Who’s winning the truck/van/big car race? With a big surprise

With half the year behind us, it’s time for that age-old question: who’s selling the most of what? This quarter, we had a fairly big surprise, in trucks.

First, the #1 company is, as usual, GM—but Toyota is catching up very quickly. Whether that continues past the chip crisis is another question; Toyota had very few lost vehicles compared with just about any other automaker, thanks to firm control over its entire supply chain.

More important to some of us is how Stellantis is creeping up on Ford; Ma Mopar is just 55,000 vehicles away from beating Ford.

  • GM: 1,330,486
  • Toyota: 1,291,879 (88% Toyota, 12%  Lexus)
  • Ford: 999,661 (95% Ford, 5% Lincoln)
  • Stellantis: 954,963

Mopar 21 Ram 1500

Looking at pickups, Ford’s F-series actually lost ground, incredibly as it sounds, dropping to a mere 362,032 sales for the year so far. (If anyone cared, Toyota’s Tundra also fell). Ram, in contrast, happily posted a 27% gain, to 313,068—possibly the closest Ram has been to Ford in pickup sales for quite a year. This probably is the main reason Ford has only posted a 5% gain for the year to date, which is well below the industry’s average. Stellantis lost ground in the USA, but gained over Ford.

Moving on, one might guess that GM would be the biggest seller of pickups, and they were. The Silverado only posted 291,322 sales, which put it well behind Ram; but add in the Sierra series, and you get 429,734, which clobbers both Ford and Ram. Still, for Ram to beat Chevrolet is a feat to be celebrated, even if the issue for all three automakers was how to get enough chips and parts to build trucks.

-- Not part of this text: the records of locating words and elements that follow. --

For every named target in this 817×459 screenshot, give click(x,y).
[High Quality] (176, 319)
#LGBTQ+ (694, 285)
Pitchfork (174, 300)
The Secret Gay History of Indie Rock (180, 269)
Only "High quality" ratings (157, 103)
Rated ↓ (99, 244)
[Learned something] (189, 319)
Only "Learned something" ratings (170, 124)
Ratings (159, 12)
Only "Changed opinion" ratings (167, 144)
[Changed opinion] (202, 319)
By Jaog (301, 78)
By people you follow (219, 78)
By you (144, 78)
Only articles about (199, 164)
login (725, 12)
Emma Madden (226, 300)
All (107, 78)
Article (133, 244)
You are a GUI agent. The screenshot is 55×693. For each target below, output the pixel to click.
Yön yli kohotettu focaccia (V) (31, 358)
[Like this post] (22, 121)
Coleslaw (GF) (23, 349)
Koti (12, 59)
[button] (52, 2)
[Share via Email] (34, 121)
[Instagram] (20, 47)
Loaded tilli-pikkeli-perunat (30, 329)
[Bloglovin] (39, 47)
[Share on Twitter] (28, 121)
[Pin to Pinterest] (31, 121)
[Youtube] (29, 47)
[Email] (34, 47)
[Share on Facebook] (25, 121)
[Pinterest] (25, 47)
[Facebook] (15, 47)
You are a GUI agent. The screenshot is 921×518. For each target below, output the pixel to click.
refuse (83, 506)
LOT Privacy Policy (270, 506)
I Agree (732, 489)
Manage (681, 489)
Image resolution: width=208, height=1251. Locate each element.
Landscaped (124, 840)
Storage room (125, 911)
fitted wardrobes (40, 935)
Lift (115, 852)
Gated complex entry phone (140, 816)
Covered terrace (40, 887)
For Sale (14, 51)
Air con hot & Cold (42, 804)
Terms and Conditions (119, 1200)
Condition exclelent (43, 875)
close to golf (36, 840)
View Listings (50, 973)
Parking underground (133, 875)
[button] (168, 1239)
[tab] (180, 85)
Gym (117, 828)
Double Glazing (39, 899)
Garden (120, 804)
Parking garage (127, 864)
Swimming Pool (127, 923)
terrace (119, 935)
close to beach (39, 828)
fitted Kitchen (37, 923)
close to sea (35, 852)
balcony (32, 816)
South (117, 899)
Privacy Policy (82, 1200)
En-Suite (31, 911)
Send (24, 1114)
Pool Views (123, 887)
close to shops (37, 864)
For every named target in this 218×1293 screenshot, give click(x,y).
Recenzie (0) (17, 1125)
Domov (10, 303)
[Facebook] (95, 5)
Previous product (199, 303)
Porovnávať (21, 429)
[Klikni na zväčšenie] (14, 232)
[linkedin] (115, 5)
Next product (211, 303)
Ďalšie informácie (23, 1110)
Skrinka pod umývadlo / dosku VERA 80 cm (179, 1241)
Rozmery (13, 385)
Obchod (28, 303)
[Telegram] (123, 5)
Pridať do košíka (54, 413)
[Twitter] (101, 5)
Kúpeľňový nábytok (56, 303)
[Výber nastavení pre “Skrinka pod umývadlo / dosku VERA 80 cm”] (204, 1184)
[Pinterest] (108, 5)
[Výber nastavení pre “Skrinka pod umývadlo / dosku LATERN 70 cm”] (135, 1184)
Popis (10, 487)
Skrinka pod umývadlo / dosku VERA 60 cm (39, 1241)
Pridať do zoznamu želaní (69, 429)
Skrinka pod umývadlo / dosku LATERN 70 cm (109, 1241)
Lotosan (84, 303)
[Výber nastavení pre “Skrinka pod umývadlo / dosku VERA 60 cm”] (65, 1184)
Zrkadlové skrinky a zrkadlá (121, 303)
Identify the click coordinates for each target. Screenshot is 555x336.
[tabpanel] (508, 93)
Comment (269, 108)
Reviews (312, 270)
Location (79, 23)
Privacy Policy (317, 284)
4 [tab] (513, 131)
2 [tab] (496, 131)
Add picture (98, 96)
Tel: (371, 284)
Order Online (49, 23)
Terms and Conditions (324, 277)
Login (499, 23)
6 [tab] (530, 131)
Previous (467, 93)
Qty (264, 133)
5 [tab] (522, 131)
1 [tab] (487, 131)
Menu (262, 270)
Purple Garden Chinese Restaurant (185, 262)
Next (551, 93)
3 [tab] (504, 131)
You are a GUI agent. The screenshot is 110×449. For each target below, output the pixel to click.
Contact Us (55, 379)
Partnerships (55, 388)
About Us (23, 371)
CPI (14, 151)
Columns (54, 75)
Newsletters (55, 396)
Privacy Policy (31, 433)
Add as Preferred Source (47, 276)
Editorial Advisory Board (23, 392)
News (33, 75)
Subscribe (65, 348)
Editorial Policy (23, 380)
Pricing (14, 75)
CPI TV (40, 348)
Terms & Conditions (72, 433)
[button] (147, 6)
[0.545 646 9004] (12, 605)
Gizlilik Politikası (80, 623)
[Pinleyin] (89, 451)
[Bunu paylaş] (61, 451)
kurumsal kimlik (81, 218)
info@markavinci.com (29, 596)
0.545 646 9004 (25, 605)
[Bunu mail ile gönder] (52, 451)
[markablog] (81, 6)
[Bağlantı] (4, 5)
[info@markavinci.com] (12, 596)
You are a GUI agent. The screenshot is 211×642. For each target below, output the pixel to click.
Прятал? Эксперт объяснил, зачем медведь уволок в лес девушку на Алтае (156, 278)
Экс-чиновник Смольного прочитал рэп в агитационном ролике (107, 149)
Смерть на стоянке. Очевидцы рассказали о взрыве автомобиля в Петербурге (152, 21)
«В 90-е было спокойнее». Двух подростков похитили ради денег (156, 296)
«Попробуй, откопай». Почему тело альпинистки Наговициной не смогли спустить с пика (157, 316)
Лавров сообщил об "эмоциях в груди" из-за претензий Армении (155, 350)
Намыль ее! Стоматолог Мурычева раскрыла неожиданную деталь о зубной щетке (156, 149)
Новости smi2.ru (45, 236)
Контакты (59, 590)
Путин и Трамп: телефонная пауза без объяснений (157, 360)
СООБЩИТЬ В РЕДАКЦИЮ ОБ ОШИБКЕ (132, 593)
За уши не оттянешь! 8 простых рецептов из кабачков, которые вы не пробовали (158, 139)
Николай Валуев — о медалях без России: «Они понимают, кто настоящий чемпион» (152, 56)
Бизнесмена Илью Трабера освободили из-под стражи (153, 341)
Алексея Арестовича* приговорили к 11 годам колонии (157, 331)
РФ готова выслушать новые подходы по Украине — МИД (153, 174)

With big vans, the real competitor to Ram’s ProMaster is the Ford Transit, which has dominated the field since it arrived, blowing away the first Eurovan to make it to these shores. ProMaster sales shot up dramatically, from 17,498 to 29,009, year to year; that’s a 66% gain, and most of it is thanks to Amazon (which is a fickle friend, since they plan to switch to Rivian vans as assembly starts in earnest). Ford, meanwhile, lost ground in Transit vans, falling 6% from 54,780 to 51,713. That’s still well more than the ProMaster, but the gap is far mroe respectable. Ford did gain 18% in Transit Connect vans; the ProMaster City gained 94%, though. The gap is now Ram’s 8,593 to Ford’s 16,940, which, again, is far less embarrassing than before. The ProMaster gains are likely more permanent; Amazon shows no signs of getting smaller.

2018 promaster city

In big cars, Dodge and Chrysler stand alone (okay, mostly Dodge). We have 42,103 Chargers and 11,062 300s, for a total of 53,165 big cars and 30,148 Challengers, which are big midsized coupes that Patrick will deal with later.

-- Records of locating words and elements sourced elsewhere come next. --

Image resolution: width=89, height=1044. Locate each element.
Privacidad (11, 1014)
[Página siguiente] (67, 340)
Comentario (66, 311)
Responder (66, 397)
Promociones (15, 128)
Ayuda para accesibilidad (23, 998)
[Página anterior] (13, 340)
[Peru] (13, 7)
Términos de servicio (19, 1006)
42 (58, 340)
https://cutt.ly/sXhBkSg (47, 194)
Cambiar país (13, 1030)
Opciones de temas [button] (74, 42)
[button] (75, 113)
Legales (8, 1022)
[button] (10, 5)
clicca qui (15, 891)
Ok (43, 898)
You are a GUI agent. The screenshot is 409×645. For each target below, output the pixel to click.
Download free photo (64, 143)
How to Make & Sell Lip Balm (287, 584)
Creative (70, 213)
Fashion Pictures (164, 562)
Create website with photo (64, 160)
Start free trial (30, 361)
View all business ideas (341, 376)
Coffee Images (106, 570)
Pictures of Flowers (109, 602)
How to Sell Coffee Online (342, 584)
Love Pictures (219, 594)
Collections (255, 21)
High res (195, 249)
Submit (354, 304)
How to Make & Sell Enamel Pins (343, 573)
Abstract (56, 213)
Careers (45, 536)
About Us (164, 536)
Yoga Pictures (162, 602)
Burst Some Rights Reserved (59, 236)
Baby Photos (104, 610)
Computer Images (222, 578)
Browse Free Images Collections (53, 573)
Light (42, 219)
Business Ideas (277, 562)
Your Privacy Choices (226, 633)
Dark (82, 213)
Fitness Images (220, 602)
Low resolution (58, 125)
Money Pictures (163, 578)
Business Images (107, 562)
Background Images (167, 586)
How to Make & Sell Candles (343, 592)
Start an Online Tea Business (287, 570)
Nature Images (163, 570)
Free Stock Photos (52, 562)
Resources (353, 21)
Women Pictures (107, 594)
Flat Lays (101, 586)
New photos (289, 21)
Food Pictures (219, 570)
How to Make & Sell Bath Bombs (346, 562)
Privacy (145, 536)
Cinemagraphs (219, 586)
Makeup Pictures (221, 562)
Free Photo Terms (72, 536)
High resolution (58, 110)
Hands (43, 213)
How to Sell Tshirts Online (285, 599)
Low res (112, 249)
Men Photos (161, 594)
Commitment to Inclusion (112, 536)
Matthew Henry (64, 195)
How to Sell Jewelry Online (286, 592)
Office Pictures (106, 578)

At Toyota, the only big car is the Avalon, and it went up by 37% year to date, stalling out in the second quarter with a 22% drop—but the first quarter was enough for a big increase… to 10,328 sales. That’s not enough to even match the 300, much less the Charger. Of course all the former-Mopar brands together only have those two sedans, and Toyota sold 177,671 Camrys, but never mind that. Meanwhile, at Ford, there are no big sedans left, except at Lincoln; even the Fusion is gone. Lincoln sells two cars, the MKZ sand Continental, which together numbered 2,906—down 68%, with both marques dropping like a stone, having left production. That just leaves GM, whose Impala has already been dropped. They did sell 31,886 Malibus (down 33.5%). In the upscale car category, well, there’s no Buick car any more, leaving the Caddy CTs; together, they sold 12,088 of the various CT cars, mainly the CT4 and CT5. None hit the 300’s numbers; the closest was the CT5, with 6,825 sales.